**I TUOI COMPITI**
**A)** Nel documento, chi aveva giudicato sbagliata la frase "fare di tutta l'erba un fascio" durante un doppiaggio?
**B)** Riporta parola per parola il passo del documento da "guarda caso!! proprio" a "dizionari, per controllare!".

**DOCUMENTO**
********************
Non lo definirei un errore. Ho sentito usare entrambe le espressioni, a cui viene dato lo stesso significato.

Daniele


----------



## scorpio1984

Necsus said:


> In un intervento in questo forum mi è capitato di leggere "fare di tutta l'erba un fascio": tempo fa mi venne riferito di una correzione richiesta in un doppiaggio proprio per questa frase, che era stata giudicata sbagliata dalla funzionaria responsabile. Non mi ero mai soffermato a considerarla più di tanto, ma in effetti è vero, il modo di dire è _fare d'ogni erba un fascio_ (accomunare figurativamente in uno stesso giudizio cose, situazioni, persone fra loro diverse) e dire _di tutta l'erba_ non ha affatto lo stesso significato, in quanto il senso è proprio mettere insieme erbe diverse, non tutta l'erba disponibile in un ipotetico campo. Si potrebbe al massimo dire 'fare di tutte le erbe un fascio', al plurale, e forse proprio dalla involontaria fusione di queste due possibili versioni deriva la frequente citazione errata della frase... O pensate che possa esserci un'altra spiegazione?



guarda caso!! proprio adesso mi stavo chiedendo la stessa cosa! Cioè, quando abitavo in Italia ho sentito "non si può fare di tutta l'erba un fascio", ma poi un giorno sul dizionario ho visto "fare di OGNI ERBA un fascio" e sono rimasta di sasso... non capivo perché non ci fosse quella che io avevo sentito... vabbè, in tutte le lingue si dicono delle cose che poi non sono accettate dalle grammatiche/dai dizionari...  non ti preoccupare! per fortuna ci sono i dizionari, per controllare!
********************
**RIGHE DI DATI**
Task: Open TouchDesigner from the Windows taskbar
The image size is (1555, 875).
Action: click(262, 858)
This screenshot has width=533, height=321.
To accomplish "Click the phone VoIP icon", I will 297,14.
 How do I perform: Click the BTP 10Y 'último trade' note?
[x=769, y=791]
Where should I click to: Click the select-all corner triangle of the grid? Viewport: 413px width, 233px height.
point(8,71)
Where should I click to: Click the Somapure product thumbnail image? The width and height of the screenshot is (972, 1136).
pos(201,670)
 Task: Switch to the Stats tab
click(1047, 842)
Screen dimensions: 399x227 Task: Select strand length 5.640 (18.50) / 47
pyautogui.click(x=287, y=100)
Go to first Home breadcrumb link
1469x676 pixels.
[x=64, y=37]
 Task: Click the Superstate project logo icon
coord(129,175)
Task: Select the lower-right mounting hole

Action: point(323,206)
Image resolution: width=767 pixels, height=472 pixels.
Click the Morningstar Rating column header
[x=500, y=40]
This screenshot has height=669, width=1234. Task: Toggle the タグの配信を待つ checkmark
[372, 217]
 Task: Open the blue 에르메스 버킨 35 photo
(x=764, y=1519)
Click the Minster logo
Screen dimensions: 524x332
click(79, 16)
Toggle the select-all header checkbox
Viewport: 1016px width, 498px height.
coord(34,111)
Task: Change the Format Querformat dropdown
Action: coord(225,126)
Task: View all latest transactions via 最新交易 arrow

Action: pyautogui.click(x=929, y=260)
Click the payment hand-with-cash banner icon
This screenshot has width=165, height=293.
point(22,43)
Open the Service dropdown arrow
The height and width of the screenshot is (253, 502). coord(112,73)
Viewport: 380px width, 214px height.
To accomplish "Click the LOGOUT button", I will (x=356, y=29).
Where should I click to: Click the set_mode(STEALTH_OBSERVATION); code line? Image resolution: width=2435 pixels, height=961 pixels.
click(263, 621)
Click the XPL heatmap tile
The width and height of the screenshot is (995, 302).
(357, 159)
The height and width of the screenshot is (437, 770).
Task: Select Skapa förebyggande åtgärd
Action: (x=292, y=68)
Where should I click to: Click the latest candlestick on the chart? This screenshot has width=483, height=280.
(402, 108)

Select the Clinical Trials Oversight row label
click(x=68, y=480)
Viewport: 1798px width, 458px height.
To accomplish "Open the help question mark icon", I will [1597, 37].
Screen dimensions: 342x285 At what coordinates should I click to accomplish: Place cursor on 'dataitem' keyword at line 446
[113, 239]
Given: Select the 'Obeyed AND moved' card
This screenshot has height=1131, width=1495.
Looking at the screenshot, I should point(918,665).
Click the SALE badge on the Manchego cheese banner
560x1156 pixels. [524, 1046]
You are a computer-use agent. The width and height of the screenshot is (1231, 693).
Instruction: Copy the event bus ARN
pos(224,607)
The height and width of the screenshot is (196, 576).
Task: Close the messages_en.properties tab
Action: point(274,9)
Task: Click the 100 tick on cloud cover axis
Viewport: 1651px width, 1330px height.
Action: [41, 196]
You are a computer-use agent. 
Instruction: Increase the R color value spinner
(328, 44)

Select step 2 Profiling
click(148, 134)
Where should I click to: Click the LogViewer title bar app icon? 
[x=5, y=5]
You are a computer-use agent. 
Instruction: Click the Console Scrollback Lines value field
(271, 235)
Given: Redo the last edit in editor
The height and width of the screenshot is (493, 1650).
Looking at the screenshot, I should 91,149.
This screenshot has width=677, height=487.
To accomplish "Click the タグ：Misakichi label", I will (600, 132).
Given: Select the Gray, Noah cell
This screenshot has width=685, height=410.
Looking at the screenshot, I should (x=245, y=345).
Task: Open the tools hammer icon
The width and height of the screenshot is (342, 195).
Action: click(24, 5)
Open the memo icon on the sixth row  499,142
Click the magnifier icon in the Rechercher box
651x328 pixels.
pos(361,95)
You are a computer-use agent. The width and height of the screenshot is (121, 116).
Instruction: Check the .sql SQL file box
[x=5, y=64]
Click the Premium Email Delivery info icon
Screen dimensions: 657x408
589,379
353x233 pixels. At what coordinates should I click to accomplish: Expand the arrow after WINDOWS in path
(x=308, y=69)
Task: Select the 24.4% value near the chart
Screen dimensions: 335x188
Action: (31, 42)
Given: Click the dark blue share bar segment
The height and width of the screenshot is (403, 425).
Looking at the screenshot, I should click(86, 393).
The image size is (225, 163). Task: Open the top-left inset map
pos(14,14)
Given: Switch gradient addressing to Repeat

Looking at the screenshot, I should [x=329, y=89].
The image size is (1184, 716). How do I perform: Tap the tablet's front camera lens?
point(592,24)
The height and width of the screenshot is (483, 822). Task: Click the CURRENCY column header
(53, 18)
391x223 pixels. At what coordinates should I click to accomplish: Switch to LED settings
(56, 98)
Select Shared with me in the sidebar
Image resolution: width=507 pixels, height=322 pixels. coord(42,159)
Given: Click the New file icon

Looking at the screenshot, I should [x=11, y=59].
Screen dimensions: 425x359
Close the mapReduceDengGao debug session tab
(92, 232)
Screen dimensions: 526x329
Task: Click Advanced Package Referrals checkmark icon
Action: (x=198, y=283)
********************
**RISPOSTE**
**A)** La funzionaria responsabile.

**B)**
guarda caso!! proprio adesso mi stavo chiedendo la stessa cosa! Cioè, quando abitavo in Italia ho sentito "non si può fare di tutta l'erba un fascio", ma poi un giorno sul dizionario ho visto "fare di OGNI ERBA un fascio" e sono rimasta di sasso... non capivo perché non ci fosse quella che io avevo sentito... vabbè, in tutte le lingue si dicono delle cose che poi non sono accettate dalle grammatiche/dai dizionari...  non ti preoccupare! per fortuna ci sono i dizionari, per controllare!